Elbow Instability.
Elbow stability relies on a combination of normal bone anatomy, stabilizing soft tissues and muscle strength. Elbow instability is laxity in the elbow joint that may cause the joint to catch, pop, or slide out of place during certain arm movements or activities.
It most often occurs as a result of an injury, typically an elbow dislocation or fracture. This type of injury can damage the bone and ligaments that surround the elbow joint which usually keep it stable. When the elbow is loose and repeatedly feels as if it might slip out of place, it is called recurrent or chronic elbow instability.
Sometimes the first symptoms of instability can be elbow pain or an ache during or after certain activities. Patients will often report loss of power or weakness during overhead activities as well as clicking, clunking or popping sensations.
What causes Elbow Instability?
The elbow is made up of your upper arm bone (humerus) and the two bones in your forearm (radius and ulna). On the inner and outer sides of the elbow, strong ligaments (collateral ligaments) hold the elbow joint together and work to prevent dislocation.
The two important ligaments are the lateral (outside) ligament and ulnar (inside) collateral ligament. It is crucial that the exact cause for your elbow instability is determined prior to surgery being considered. There are three main types of instability, which can often co-exist:
Posterolateral rotatory instability. The elbow slides in and out of the joint due to an injury of the lateral collateral ligament, which is a soft tissue structure located on the outside of the elbow. This is usually caused by a fall onto an outstretched hand.
Valgus instability.The elbow is unstable due to an injury of the medial collateral ligament, which is a soft tissue structure located on the inside of the elbow. This is common in repetitive throwing athletes.
Posteromedial rotatory instability. The elbow slides in and out of the joint due to an injury of the lateral collateral ligament complex, in addition to a fracture of the ulna bone. This is typically caused by a traumatic event such as a fall.
How is Elbow Instability diagnosed?
Elbow instability is often quite subtle and requires expert evaluation to arrive at the correct diagnosis. The mainstay of diagnosis is a careful assessment of the history of your symptoms and thorough clinical examination. Further diagnostic tests are used for confirmation and to plan treatment:
X-rays can be obtained on the day of your consultation and although they do no show soft tissues like the ligaments, they can be useful in identifying fractures, dislocations, or subtle changes in alignment of the elbow.

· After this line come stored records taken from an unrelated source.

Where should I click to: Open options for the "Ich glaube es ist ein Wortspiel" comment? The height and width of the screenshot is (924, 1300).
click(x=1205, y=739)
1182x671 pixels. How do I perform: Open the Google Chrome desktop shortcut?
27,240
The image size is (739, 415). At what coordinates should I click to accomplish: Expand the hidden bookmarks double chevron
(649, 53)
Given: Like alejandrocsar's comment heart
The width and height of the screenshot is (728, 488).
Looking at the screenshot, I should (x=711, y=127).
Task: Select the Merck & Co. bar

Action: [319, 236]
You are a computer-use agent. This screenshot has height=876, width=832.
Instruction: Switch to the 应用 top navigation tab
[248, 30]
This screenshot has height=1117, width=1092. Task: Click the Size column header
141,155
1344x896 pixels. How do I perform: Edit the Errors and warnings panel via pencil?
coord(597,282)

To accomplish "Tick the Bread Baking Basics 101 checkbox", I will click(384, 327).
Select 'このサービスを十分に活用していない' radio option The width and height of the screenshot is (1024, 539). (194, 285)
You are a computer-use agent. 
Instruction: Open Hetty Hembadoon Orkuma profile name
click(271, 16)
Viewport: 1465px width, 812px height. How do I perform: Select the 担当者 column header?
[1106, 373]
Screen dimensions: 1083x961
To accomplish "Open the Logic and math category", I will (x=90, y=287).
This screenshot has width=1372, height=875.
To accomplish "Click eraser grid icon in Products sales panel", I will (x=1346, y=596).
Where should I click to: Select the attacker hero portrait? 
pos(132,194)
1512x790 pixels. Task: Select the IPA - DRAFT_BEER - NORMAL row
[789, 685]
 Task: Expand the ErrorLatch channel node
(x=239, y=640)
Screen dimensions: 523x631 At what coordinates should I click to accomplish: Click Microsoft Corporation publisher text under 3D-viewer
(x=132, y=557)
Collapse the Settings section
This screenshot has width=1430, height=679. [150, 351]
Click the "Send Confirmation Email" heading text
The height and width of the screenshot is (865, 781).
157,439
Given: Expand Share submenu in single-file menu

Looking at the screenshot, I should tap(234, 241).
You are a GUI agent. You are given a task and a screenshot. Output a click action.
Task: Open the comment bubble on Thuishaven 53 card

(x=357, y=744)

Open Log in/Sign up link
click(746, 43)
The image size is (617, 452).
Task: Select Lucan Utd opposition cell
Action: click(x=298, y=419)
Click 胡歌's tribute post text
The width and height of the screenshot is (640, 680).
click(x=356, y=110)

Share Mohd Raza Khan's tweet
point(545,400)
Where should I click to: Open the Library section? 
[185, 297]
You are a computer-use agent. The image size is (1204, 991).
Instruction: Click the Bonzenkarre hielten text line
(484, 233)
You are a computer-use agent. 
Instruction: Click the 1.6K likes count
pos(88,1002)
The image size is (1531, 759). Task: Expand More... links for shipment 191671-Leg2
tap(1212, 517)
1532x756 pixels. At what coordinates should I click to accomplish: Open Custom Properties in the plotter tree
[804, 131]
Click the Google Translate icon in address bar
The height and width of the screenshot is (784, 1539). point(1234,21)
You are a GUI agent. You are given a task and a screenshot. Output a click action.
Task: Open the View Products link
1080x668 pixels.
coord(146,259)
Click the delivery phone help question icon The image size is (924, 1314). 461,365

MRI scans may show tears in the ligaments, muscles, or tendons. However MRI scans are not always necessary for a diagnosis of elbow instability.
Treatment options
Mr Moverley will tailor your treatment specifically to the underlying cause of your symptoms,
Non-operative Management
Non-operative treatment can be successful in some cases of elbow instability and this should always be exhausted before considering any form of surgery.
Possible non-operative options include:
A focused physiotherapy program to strengthen the muscles around the elbow can prevent stiffness, help regain stability and improve range of motion. This will prove beneficial even if surgery is eventually required.
Rest, activity modification. It is usually unadvisable to stop moving or using your elbow altogether as this can lead to stiffness. However avoiding aggravating activities can help to reduce the irritation of your elbow. Following a dislocation it may help to protect soft tissues to allow healing and reduce inflammation, but it is important to balance this with the need to avoid unwanted stiffness.
Surgical Management
Ligament reconstruction
To surgically repair the injury and restore elbow strength and stability, the ligament must be reconstructed. During the procedure, Mr Moveley will replace the torn ligament with a tissue graft. This graft acts as a new ligament.
Elbow fracture fixation
Patients with posteromedial rotatory instability may require surgery repair the broken ulna bone, as well as a repair of the torn ligament. During the operation, the broken bone fragments are repositioned into normal alignment and then held together with special screws and sometimes a metal plate.